Money was another factor, Wyatt said, as his military benefits would have funded some, but not all of the costs for travel and general living in Hawaii.
Though he said he plans to head to his new Nebraska home during the next few months, Wyatt said he wants to maintain close relationships with his constituents. He said eventually he hopes politics will come back into his life, but he’s not sure when.
During his first year in office, Wyatt said he passed three pieces of legislation, but it was during his second year that Wyatt said he “got his wings.”
After a year of experience he said he gained influence and credibility enabled him to do more. Specifically, Wyatt said he addressed the safety concerns of the new Highway 63 bypass by adding more railing and signage to the project.
He said his first piece of legislation, House Bill 1077, which focused on integrating people with disabilities into the community, was inspired by his upbringing in northeast Missouri, where there is a strong presence of people with disabilities in the work force.
It was experiences like these that Wyatt said helped him learn how legislators work for their districts.
Wyatt said he has some regrets from his term as the state representative. There were bills that, he said, with more information, he might have voted differently on.
Overall, he said the process was a learning experience.
College Republicans chairman Josh Foster said when Wyatt first announced he was running for state representative, it excited a number of college students. He said Wyatt was a young face for the Republican Party and had the potential to energize the party.

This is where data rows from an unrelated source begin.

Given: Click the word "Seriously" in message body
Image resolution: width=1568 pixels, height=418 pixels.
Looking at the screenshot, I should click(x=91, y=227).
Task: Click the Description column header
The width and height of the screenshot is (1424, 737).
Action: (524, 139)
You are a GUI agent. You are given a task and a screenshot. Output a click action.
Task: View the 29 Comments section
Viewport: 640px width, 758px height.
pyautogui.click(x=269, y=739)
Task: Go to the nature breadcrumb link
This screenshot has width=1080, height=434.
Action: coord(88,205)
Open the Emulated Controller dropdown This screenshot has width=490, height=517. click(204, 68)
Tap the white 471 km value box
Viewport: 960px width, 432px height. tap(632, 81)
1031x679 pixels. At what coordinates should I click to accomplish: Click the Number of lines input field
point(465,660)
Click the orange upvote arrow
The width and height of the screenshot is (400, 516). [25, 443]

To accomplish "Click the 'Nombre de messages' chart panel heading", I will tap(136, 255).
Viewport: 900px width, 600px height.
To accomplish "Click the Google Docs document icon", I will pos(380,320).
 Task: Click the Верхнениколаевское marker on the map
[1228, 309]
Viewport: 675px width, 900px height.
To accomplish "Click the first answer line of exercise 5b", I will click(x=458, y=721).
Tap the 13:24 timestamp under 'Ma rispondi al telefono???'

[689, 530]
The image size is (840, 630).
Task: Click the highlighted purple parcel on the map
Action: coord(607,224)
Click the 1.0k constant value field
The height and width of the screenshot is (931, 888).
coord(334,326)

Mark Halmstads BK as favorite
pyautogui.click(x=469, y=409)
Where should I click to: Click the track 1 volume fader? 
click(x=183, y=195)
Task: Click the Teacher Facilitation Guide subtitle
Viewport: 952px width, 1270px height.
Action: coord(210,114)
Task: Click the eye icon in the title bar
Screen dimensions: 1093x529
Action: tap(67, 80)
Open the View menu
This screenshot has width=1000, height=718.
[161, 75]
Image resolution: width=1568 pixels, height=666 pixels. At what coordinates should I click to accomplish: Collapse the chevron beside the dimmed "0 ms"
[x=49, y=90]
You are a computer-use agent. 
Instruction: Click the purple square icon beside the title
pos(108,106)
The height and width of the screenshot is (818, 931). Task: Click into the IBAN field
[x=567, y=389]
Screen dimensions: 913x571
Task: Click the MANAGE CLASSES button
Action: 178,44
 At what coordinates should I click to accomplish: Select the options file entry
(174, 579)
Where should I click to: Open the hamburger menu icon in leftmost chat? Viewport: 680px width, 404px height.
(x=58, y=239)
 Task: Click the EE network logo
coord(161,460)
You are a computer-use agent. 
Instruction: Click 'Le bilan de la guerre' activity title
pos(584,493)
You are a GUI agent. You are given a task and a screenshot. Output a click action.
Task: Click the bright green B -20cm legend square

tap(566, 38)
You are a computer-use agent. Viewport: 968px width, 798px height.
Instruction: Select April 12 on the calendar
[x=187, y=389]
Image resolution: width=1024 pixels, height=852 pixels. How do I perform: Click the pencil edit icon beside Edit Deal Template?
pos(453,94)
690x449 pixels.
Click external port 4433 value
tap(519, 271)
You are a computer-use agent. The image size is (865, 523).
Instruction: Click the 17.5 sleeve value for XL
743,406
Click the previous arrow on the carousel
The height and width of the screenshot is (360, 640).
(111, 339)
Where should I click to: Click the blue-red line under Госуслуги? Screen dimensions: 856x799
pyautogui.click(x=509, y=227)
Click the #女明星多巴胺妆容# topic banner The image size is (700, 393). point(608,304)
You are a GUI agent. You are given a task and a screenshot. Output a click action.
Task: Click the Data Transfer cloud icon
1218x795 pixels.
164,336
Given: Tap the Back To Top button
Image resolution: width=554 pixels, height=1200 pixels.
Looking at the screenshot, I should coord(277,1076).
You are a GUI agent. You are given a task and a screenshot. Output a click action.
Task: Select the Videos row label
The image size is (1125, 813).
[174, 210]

The first year of representation lived up to expectations, but during the second year, Foster said Wyatt seemed disenchanted with the process.
Randy Hagerty, political science department chair, said Wyatt’s youth opened the opportunity of a bright political future after he defeated the Democrat incumbent Rebecca McClanahan.
However, Hagerty said the circumstances in which Wyatt withdrew caused turmoil among the local Republicans who had to replace their candidate.
After serving as the only open gay publicly-elected Republican in the state, he said he wants to relay the message to children that party politics and beliefs don’t impact one’s ability to succeed.
Wyatt said he was lucky enough to be introduced to politics at a young age and has enjoyed the feeling of being able to give back to those who encouraged his passion. He said he wants to thank the people of his district for giving him this opportunity.
Fran Wyatt, Zach’s mother, said she and the family are proud of his time in office and look forward to his future at Creighton, especially since he’ll be closer to home than if he were in Hawaii.
“I doubt we’ve heard the last of him,” she said.